I swear when I read your first couple of sentences I thought my fiancée was posting on tam.We are together seven years,in our early thirties and she has a grade school age son.Phew....
We also live together but we have a daughter as well as her son.I also have to travel for work but when possible she joins me and we are in London as I write.
This situation does not bode well for the future,he is gone half the time for work and spends two or three nights a week with his friends.So out of a thirty day month he may spend as few as six nights alone with you at home.I spent a lot of time traveling as a young man and this behavior of his is exactly what I did.Travelling for weeks at a time and then spending every night I was at home partying.The thing is I wasn’t in a relationship at the time.
I obviously don’t know you or him but I would be very surprised if he isn’t cheating,either when he is with his buddies or when he is traveling.
Do you actually get any time for a sex life or could this be a reason he doesn’t want to be alone with you.


----------



## SunCMars

Andy1001 said:


> I swear when I read your first couple of sentences I thought my fiancée was posting on tam.We are together seven years,in our early thirties and she has a grade school age son.Phew....
> We also live together but we have a daughter as well as her son.I also have to travel for work but when possible she joins me and we are in London as I write.
> This situation does not bode well for the future,he is gone half the time for work and spends two or three nights a week with his friends.So out of a thirty day month he may spend as few as six nights alone with you at home.I spent a lot of time traveling as a young man and this behavior of his is exactly what I did.Travelling for weeks at a time and then spending every night I was at home partying.The thing is I wasn’t in a relationship at the time.
> I obviously don’t know you or him but* I would be very surprised if he isn’t cheating,either when he is with his buddies or when he is traveling.*
> Do you actually get any time for a sex life or could this be a reason he doesn’t want to be alone with you.


Too soon for the long knives.
Too soon for making this short-sighted knave a cheater.

When young, I had friends like him, like this.

I outgrew these friends, your fiance' has not.

Keep up the pressure.
Not by nagging, just keep pressing on his Epiphany button.
The one that Maydays his conscience.


The Typist II- from his notes in the CC.


----------



## BluesPower

He is immature that is the bottom line.

You would rather him want to stay and home, maybe help with the kids, and hey, maybe we could even have sex. 

But the thing is, he still things he is a kid and he wants to party all the time. 

Honestly, there are people that never, ever get out of high school. I don't know why, but I have seen it so many times. 

Now I like to party, me and GF go out quite a bit, but you know, sometimes we just want to hand out a chill at home. And sometimes I have to go an play somewhere and she may be tired or want to stay home herself. That is cool but it is not all the time. 

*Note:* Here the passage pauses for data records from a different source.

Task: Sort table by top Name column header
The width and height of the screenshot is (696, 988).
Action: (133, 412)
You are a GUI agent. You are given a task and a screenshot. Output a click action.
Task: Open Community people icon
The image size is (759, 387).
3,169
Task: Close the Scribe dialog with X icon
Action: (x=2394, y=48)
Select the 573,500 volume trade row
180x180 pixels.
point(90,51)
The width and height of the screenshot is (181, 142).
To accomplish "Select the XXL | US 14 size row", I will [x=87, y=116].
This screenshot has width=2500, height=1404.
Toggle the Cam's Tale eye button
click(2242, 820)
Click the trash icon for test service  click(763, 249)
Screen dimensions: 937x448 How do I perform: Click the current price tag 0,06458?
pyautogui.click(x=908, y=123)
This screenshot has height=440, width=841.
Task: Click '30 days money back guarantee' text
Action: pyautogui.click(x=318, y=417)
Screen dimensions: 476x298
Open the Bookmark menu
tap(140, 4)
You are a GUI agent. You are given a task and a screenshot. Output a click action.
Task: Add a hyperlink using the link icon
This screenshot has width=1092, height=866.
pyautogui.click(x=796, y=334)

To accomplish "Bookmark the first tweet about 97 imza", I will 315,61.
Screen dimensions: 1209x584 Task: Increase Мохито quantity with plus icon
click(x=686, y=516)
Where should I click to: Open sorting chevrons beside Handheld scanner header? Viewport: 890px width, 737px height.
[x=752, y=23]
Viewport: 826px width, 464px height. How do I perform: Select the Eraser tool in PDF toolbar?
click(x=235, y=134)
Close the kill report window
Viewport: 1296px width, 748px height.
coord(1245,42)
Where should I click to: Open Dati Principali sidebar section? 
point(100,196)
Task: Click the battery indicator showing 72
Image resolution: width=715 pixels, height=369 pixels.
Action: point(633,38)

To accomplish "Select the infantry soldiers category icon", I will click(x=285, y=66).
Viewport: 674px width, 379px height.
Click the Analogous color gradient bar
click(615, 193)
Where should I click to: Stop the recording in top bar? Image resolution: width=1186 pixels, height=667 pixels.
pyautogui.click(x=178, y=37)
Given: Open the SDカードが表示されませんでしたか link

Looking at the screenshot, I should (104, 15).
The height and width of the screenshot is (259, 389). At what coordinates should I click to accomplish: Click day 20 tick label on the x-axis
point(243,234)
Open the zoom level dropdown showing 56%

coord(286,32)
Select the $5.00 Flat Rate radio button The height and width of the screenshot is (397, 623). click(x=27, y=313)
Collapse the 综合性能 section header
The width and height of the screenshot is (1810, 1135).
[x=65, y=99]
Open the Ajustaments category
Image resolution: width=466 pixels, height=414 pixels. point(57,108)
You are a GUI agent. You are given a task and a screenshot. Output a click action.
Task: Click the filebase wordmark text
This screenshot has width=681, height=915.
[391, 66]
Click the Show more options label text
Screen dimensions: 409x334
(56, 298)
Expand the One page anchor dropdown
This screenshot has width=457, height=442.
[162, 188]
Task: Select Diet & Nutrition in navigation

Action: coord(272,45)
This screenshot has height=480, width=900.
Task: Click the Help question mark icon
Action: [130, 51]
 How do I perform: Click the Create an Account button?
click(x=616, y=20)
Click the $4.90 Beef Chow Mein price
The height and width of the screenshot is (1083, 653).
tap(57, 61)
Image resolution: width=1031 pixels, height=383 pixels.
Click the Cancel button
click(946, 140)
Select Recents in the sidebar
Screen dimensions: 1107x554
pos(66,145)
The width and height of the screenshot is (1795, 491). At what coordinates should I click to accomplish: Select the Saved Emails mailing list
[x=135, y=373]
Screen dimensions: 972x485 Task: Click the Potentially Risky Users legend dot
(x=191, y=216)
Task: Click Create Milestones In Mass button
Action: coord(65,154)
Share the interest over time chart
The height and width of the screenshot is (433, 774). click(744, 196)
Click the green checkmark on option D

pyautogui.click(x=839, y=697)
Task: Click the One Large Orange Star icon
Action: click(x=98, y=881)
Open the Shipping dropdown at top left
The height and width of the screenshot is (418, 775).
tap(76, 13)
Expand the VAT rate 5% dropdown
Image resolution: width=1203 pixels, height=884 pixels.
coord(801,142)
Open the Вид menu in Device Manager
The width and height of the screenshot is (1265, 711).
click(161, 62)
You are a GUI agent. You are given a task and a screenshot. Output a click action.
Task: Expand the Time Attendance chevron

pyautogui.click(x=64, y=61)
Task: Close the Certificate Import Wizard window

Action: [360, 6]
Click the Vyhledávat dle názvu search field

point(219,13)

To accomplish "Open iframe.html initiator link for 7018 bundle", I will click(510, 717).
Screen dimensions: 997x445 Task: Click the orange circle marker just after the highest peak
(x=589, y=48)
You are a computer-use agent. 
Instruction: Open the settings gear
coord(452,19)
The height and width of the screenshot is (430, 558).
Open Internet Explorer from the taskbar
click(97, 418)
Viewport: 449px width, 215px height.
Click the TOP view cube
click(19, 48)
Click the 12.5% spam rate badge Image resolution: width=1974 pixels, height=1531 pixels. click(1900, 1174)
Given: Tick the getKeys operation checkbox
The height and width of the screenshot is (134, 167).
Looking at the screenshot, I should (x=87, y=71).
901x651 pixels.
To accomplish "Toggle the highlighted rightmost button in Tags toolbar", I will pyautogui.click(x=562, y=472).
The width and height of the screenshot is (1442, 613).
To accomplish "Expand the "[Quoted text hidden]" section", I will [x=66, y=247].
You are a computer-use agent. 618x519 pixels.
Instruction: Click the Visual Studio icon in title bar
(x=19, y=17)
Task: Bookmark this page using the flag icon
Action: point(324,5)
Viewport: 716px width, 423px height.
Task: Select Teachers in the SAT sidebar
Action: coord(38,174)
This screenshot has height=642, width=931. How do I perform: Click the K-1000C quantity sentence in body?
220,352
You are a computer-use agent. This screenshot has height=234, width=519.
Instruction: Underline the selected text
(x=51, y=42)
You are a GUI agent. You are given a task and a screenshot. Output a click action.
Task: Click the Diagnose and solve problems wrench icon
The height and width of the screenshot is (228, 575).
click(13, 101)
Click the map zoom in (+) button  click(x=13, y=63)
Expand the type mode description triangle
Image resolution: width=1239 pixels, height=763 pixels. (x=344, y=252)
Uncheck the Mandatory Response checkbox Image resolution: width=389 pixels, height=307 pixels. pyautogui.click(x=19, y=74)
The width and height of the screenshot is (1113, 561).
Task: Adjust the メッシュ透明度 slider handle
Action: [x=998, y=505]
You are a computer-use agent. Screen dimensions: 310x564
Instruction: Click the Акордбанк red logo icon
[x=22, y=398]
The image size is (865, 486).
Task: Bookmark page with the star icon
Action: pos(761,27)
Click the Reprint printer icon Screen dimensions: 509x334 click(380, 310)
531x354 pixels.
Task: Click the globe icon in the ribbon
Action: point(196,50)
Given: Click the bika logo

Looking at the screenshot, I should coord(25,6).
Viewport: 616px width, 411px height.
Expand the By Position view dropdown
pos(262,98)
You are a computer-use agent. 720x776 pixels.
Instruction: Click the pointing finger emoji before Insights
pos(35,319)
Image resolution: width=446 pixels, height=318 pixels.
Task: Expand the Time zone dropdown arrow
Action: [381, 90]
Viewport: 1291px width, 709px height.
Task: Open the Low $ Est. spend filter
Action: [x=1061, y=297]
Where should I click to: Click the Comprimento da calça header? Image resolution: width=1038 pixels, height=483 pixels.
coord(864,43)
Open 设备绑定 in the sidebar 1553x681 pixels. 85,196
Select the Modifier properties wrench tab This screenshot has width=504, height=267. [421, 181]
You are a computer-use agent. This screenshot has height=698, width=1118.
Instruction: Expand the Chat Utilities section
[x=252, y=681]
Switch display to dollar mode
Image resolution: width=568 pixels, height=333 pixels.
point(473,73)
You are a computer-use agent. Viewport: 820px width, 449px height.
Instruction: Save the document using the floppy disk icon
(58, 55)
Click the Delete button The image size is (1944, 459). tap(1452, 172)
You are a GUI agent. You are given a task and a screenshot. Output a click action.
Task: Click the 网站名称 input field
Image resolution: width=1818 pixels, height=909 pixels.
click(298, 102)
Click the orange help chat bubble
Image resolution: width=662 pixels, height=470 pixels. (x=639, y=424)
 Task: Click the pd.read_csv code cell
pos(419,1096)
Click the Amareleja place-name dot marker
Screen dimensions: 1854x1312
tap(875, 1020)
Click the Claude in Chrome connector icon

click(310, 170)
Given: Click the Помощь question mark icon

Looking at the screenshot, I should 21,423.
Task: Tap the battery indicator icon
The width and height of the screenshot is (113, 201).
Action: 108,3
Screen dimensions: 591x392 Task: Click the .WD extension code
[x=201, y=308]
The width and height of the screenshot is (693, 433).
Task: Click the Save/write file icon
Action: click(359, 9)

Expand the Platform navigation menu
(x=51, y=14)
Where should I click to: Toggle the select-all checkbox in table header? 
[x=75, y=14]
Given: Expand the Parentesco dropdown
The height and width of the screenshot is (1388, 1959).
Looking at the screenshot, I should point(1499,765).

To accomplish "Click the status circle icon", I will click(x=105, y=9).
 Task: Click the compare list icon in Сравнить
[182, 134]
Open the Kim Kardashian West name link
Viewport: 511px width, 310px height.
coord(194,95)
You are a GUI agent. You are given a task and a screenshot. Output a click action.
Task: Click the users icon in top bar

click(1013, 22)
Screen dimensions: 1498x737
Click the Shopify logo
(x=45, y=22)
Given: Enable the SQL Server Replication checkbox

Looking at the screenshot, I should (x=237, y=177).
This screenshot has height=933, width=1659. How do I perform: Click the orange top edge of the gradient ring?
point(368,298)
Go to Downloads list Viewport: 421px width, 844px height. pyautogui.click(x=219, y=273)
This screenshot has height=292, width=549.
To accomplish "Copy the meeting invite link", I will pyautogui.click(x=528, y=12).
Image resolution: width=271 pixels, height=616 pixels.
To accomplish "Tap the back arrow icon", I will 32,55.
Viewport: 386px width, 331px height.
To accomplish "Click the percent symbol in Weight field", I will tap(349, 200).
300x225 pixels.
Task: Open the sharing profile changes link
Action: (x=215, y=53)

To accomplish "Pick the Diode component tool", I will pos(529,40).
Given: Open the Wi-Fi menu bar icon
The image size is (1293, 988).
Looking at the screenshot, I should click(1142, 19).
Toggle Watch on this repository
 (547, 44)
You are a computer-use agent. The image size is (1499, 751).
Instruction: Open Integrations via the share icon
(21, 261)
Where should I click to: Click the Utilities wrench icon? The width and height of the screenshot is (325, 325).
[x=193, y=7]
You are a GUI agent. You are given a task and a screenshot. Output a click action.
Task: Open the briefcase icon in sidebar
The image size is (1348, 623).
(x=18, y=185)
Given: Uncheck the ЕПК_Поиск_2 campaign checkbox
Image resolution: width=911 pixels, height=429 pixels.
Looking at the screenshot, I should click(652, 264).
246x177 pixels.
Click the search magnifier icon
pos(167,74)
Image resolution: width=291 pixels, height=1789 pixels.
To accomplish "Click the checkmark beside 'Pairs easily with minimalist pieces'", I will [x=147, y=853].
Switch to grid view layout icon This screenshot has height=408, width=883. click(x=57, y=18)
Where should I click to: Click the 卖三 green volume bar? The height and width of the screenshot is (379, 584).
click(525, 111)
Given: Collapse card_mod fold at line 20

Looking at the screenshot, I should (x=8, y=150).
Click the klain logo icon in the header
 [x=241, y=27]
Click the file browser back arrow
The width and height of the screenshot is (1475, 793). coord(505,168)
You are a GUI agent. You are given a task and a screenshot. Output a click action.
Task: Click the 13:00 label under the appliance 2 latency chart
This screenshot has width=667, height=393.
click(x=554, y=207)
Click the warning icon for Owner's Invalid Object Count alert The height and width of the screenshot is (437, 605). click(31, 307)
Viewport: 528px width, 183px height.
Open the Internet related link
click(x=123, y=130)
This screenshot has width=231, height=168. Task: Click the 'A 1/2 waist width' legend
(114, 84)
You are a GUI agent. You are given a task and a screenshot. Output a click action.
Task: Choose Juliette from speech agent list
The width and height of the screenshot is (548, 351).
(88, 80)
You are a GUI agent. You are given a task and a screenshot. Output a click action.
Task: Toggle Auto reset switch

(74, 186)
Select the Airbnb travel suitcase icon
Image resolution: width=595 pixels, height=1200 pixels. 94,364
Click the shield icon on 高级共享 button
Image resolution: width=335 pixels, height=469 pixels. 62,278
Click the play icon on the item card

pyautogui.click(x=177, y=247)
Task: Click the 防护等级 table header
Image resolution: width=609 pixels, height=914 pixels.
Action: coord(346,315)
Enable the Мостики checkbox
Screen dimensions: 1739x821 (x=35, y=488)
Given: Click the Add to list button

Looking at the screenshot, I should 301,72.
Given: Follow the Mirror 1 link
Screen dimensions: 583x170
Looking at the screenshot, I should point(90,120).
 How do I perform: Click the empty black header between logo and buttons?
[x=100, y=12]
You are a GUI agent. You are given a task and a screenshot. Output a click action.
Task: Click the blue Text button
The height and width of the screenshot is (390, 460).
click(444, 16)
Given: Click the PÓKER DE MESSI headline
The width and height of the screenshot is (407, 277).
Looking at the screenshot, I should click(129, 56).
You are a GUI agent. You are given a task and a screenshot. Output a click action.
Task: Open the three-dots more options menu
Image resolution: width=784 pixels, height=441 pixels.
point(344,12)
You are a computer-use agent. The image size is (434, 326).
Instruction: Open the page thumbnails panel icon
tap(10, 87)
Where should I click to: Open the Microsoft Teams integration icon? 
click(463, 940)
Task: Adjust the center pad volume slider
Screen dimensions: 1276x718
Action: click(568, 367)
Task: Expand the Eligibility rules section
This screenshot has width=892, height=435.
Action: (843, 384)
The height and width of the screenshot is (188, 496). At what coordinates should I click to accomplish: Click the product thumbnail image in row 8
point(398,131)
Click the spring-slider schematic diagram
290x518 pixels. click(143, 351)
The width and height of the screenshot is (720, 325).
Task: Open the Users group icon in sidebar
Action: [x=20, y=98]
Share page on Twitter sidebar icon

It is not a big deal if he wants to party with the guys even once a week, but 3 nights a week would be to much even for me, and I like to party. 

The question is, what are you going to do about it. If you have kids it is more difficult. 

When you talk again, explain that you want more time alone with him, and you want him around more because it make you happy when he is there. Don't take that tact that "you are partying too much and I don't like it". 

If he does not wake up and put you first, then you may need to end the relationship...


----------



## Andy1001

SunCMars said:


> Too soon for the long knives.
> Too soon for making this short-sighted knave a cheater.
> 
> When young, I had friends like him, like this.
> 
> I outgrew these friends, your fiance' has not.
> 
> Keep up the pressure.
> Not by nagging, just keep pressing on his Epiphany button.
> The one that Maydays his conscience.
> 
> 
> The Typist II- from his notes in the CC.


I have a gay friend and she calls guys like this; who always want to be with their buddies “Bromantics”
She says the motto of the Bromantics is never leave your buddies behind.


----------